Trying a select ... for update sounds fine. If we increase the batch size, does that increase contention issues? Right now if processing hits problems, I think it dumps the data. It'd be nice if it dumped less data.

jwhitlock commented 4 years ago

A lot of the last round of work was on issue #990, which covered the StaleDataError issue. Early locking with SELECT ... WITH UPDATE reduces the situations where a deadlock can occur.

We now have a retry decorator, using backoff.on_exception as the engine, that is used for station (bluetooth, wifi, and cel)l, datamap, and cell area updating.

We're tuning the sample rates in production and stage, to ensure the processing pipelines can keep up and Redis isn't under pressure to eject data.

We're using 1% for high-volume keys in production, and seeing 5-20 retried lock contentions per hour. This data is processed in production and sent to stage.

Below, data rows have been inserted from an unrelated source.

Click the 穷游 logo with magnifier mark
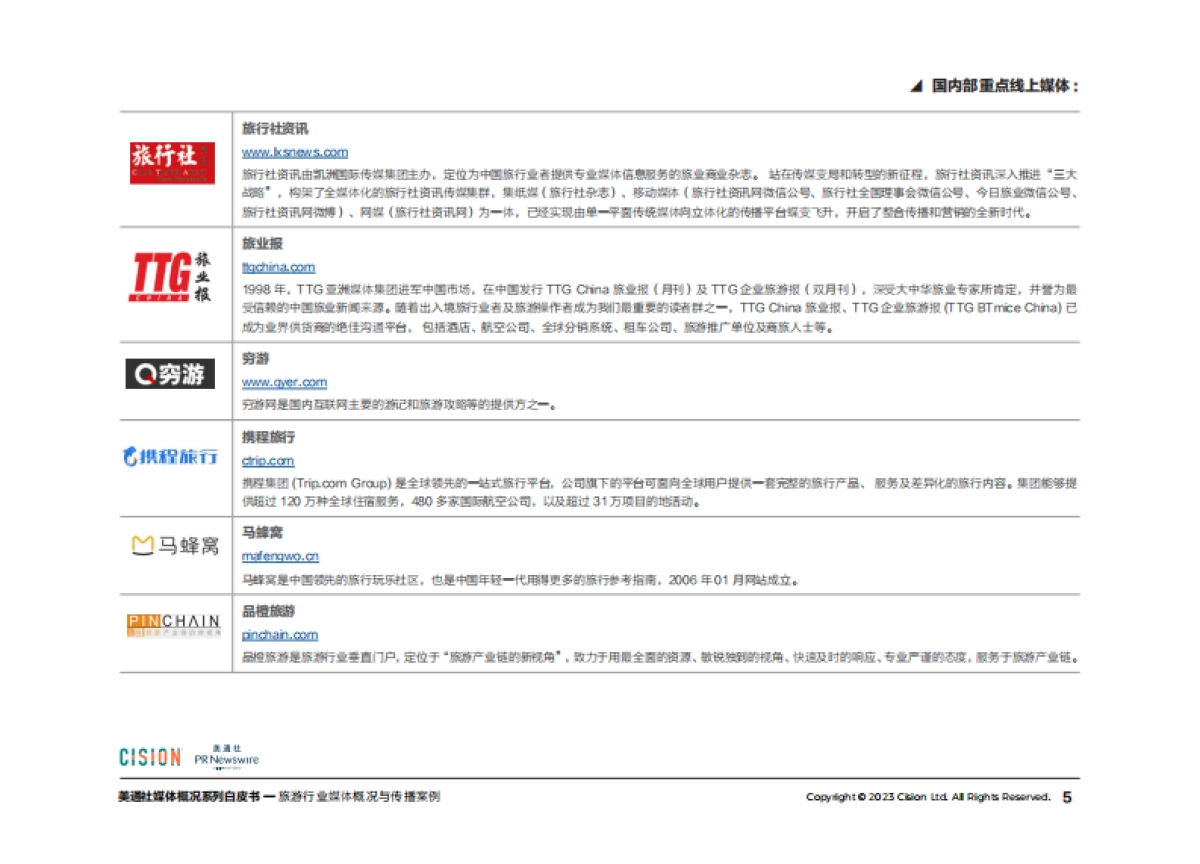 click(172, 375)
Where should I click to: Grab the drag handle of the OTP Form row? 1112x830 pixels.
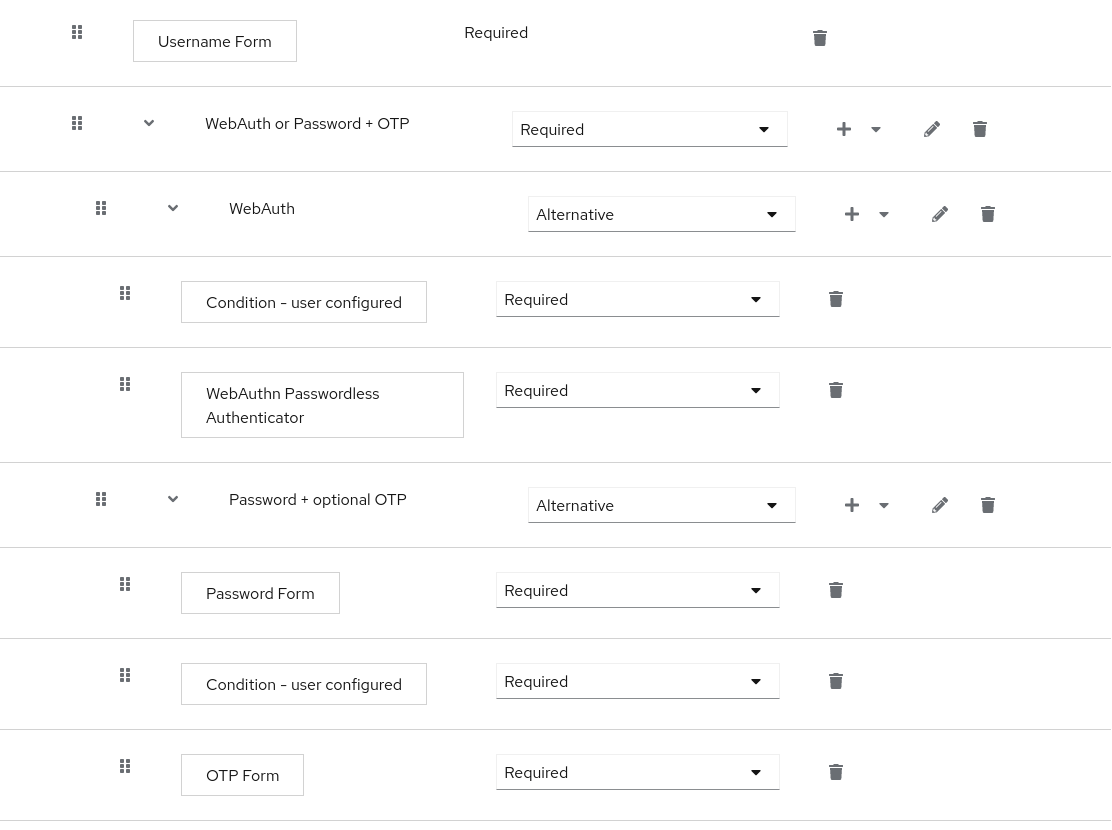(x=125, y=766)
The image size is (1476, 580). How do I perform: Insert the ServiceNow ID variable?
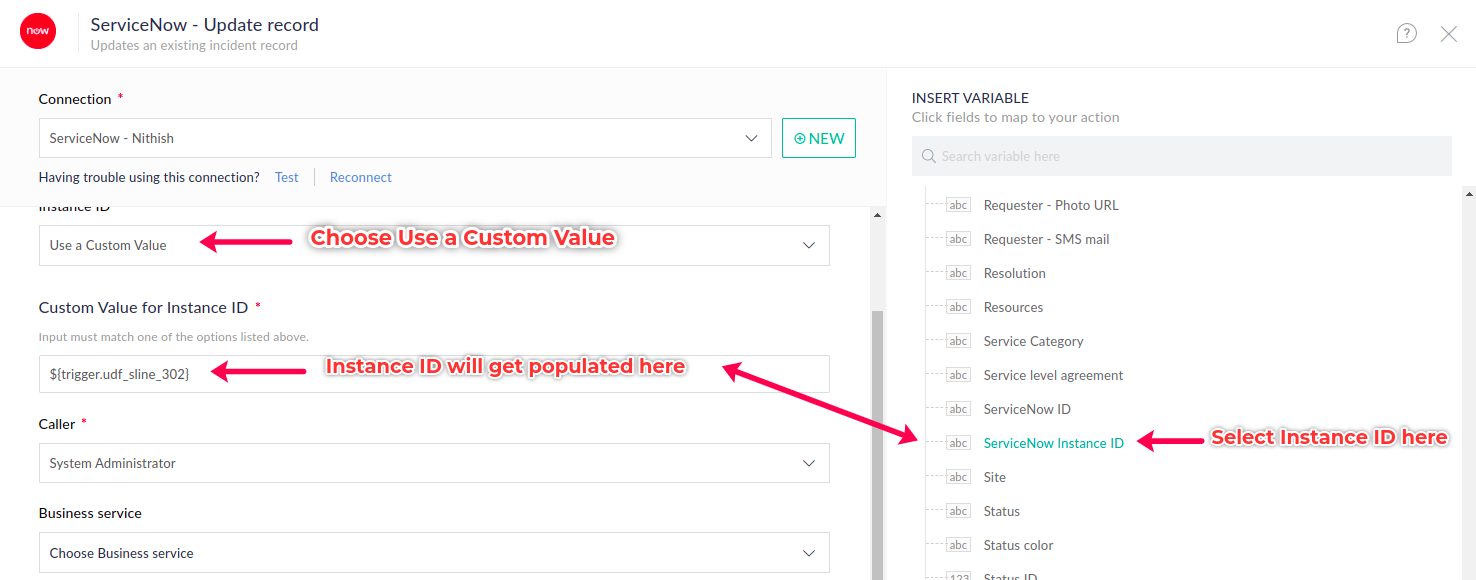pyautogui.click(x=1026, y=409)
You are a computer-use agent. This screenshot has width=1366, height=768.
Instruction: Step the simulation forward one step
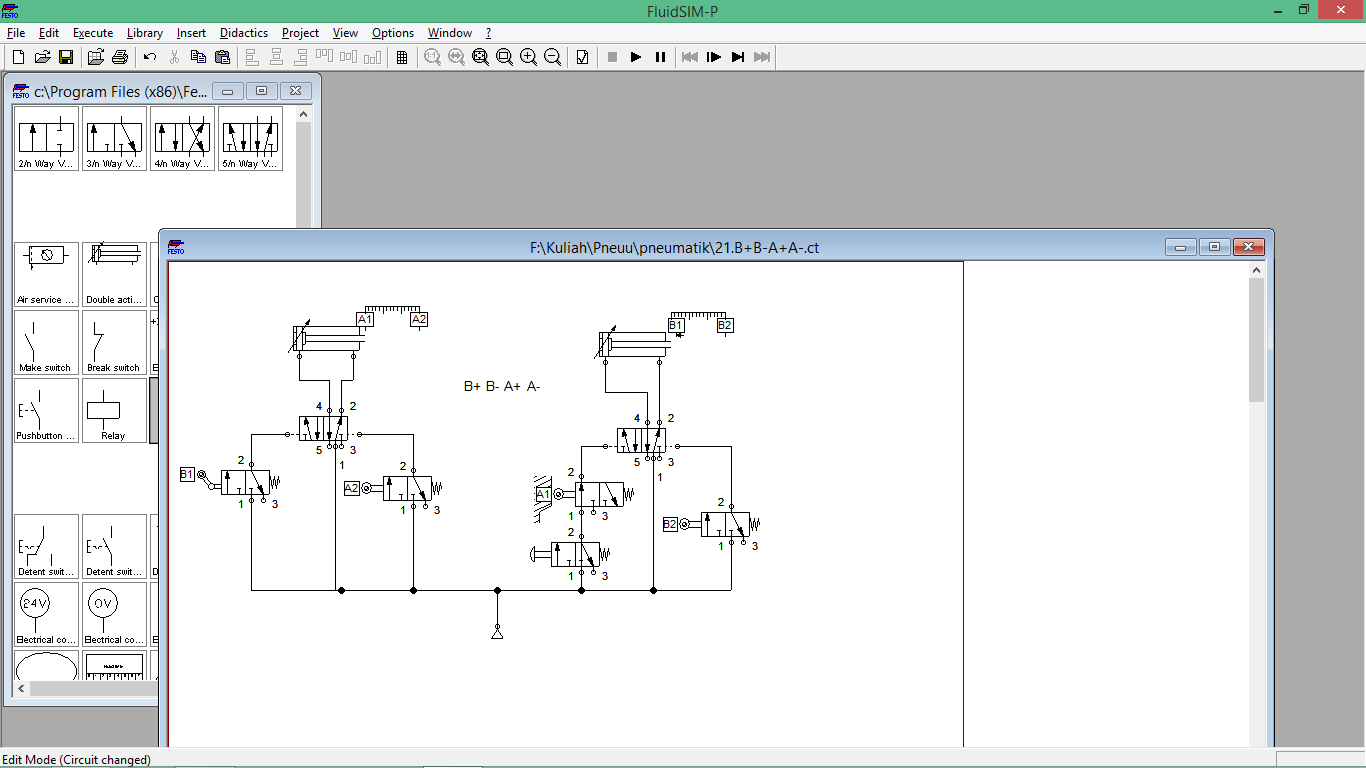[713, 57]
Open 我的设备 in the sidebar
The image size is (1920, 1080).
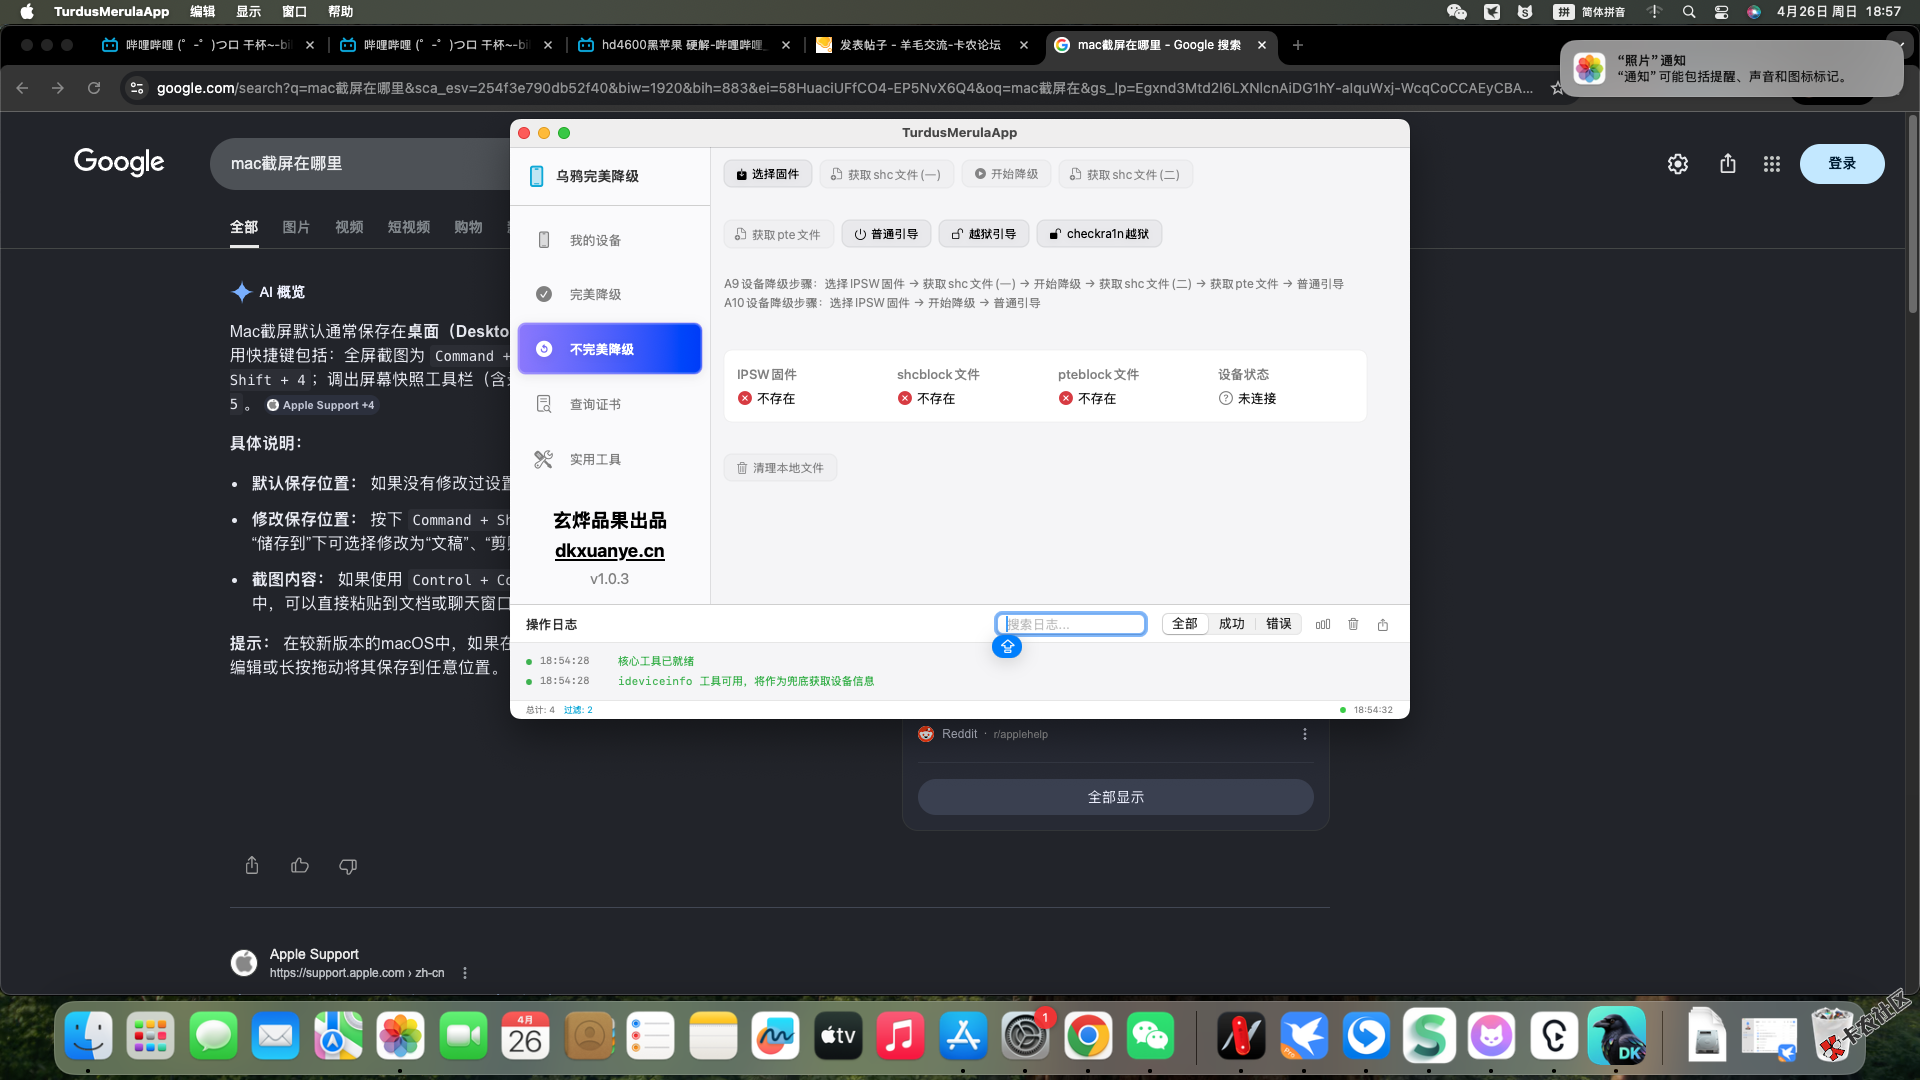(594, 240)
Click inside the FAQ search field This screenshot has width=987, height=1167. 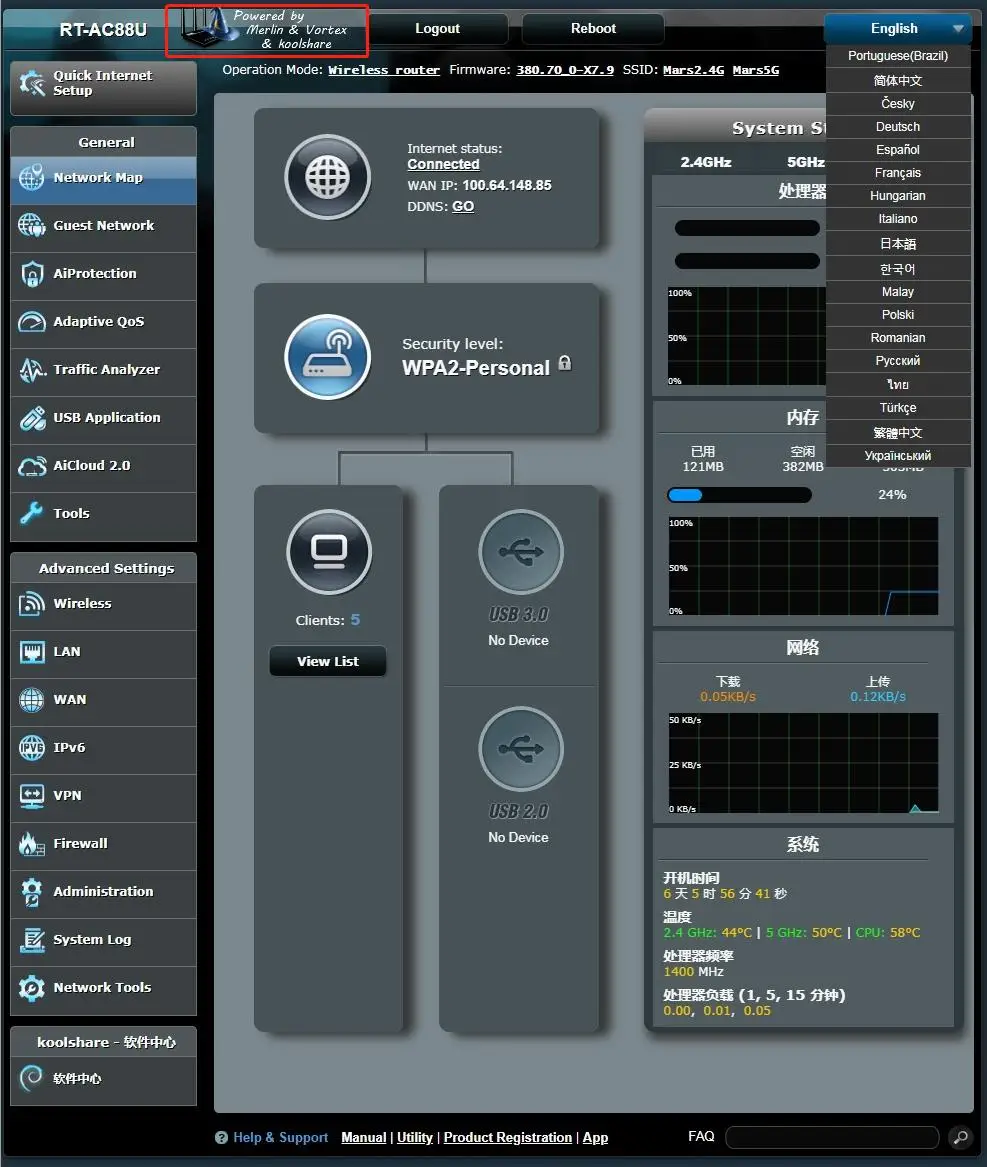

In stage, 50% is enough to saturate the pipeline from work day traffic, and to generate lots of locking contention. The pipeline can keep up at 25%, with 1-10 lock contentions per hour. At 1%, errors go away entirely.

We can now monitor the metrics data.station.dberror and datamaps.dberror, to see how many lock contentions there are. If these increase to the point where tasks start failing, we can increase the lock timeout, increase the retry count, or reduce the sample rates.

I think there is more that could be done to make processing more efficient, but the processing pipeline is stable, so I'm closing the issue.